There have been a few customers wondering how Crowd scales (outside of it’s integration with JIRA/Confluence). Unfortunately, the answers we could think of ranged from “..yes” to “nfi” – so we decided to take a look at load testing Crowd.
Since Crowd offers a bunch of connection points for various applications, directories and databases, it’s hard to give an accurate single metric for scalability. One particular evaluator was asking how Crowd would scale for 1 million users using an internal directory (MySQL) with a PHP application.
It’s a massive number given that we consider 20,000 users a large user base.

Getting a million users

We ran a script to insert users into our internal directory, starting with user0 and ending with user999999 – taking 5 hours.
I came back in this morning and found that Dave, our team lead, had already verified that it was possible to authenticate and use the Crowd console without issues. This shows us that Crowd is capable of not falling over if there are 1 million users in it’s repository. He also decided to double-check that JIRA integration was very broken with this many users :)

Load Testing

PHP, Java, .NET or whatever is unlikely to make a huge difference if your web-services stack is slick. What’s more relevant is the calls your application makes to Crowd. You can bet that findAllPrincipalNames will take much longer than findPrincipalByName for example.
As the evaluator didn’t have a concrete idea of the number and nature of the calls his application would be making, we decided to test out the fundamental calls made to Crowd:

  1. Authenticate
  2. Validate token
  3. Find user from token

When you go to an application, your likely to log in (authenticate) once, but your likely to perform many secure operations (each requiring a valid token and the corresponding user) once logged on. Thus we vaguely approximate 100 token checks per authentication call for our load test. In reality you’re likely to need fewer authentications.
We had two ideas for load testing: hammer the crap out of it or approximate a reasonable load. We decided to go with the hammering option as it’s possible to extrapolate performance under a reasonable load from that data – and it’s much faster to simulate than mimic the 3-30 seconds a user would take to read a web page before clicking.

The Hammering

Hammering Crowd means see how many concurrent threads Crowd can service. So we take n users and launch n threads. Each thread performs:

for 1..100
{
authenticatePrincipal()
for 1..100
{
verifyToken()
findPrincipalByToken()
}
}

Which is ~10,000 requests to Crowd. Note that this test is equivalent to something logging in and pressing refresh 100 times (really fast!) and repeating that 100 times.
Clearly with a handful of threads, you’d expect Crowd to get smashed.
For the load test, Crowd and MySQL were on the same box: a 4 core Mac Pro, networked over a 100MBit line to the client, residing on a separate box. Check out the results:

crowd-hammer-table.png
crowd-hammer-graph.png

Analysis

Making sense of the data:

  • Authentications/authentication verifications are pretty fast (~10ms).
  • Crowd performs optimally when there are 4-6 threads hammering it at the same time and doesn’t appear to show signs of death for more concurrent threads.
  • The JVM heap was 128MB and it didn’t die, ie.

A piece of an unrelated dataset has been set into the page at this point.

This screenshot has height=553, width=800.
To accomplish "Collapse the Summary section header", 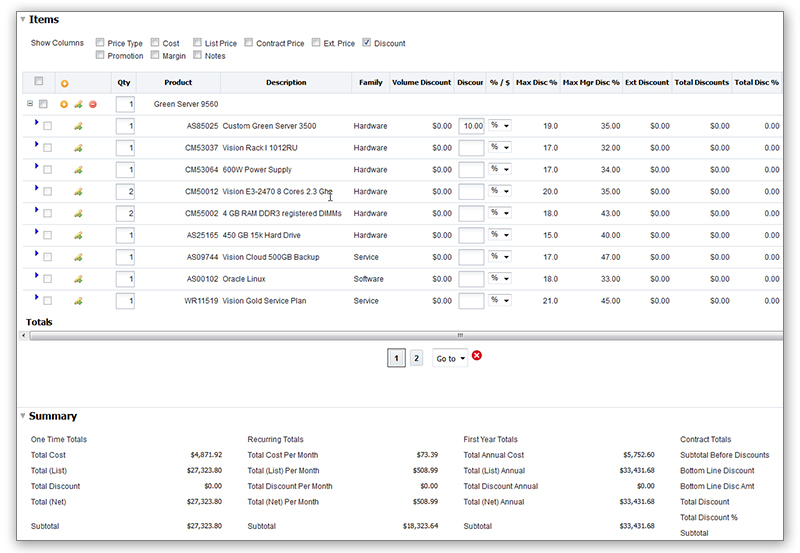I will (23, 416).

Crowd is not hogging memory since there’s only a handful of entities it needs to load up for this authentication test.
  • Load could be limited by the generation box, however, the generation box was an 8 core beast whereas the Crowd server was on a 4 core box.
  • Crowd seems to scale for 15+ concurrent threads hammmering it with authentication requests. Overnight, we ran a 50-concurrent-threads test which had an average request service time of 8.26ms. Conversely, this translates to 120 requests serviced per second.
  • At 50 concurrent threads, we are still not maxing out the CPUs although their idle time is decreasing. We could push Crowd even further until it was either CPU, disk or network bound.
  • We can extrapolate these results and overestimate “reasonable usage” to allow for 10 seconds between authentication checks. This means that Crowd could handle 1200 active users. Note that 10 seconds is an overestimate, especially if client libraries cache authentication for much longer (usually around 2 minutes).
  • This is still a basic test and we should investigate broader performance testing of Crowd’s API.

Going Forward

Load testing is important. It’s even more important when you’re middleware. Although these metrics are a start, we should consider further performance testing:

  • Various directories: OpenLDAP, ActiveDirectory.
  • Various databases: Postgres, Oracle.
  • Load testing real applications integrated with Crowd (eg. Confluence, JIRA): might be good to compare how much fat Crowd adds to an applications standard repository.
  • Replaying logs from customers’ (or our own) applications for automated load testing of Crowd (without needing to run a specific client application).
  • Profiling: determine which methods are letting us down and optimise based on potential benefit.

There are two sides to considering Crowd and load, and the first is to ensure the Crowd Server is lean and mean. The side which we didn’t examine in this post, particularly useful for Java clients, is to ensure that our client libraries are smart and efficient – which boils down to effective caching – only making requests to the Crowd server when actually necessary.
We’re working on making Crowd, and Crowd integration, even slicker in 1.4!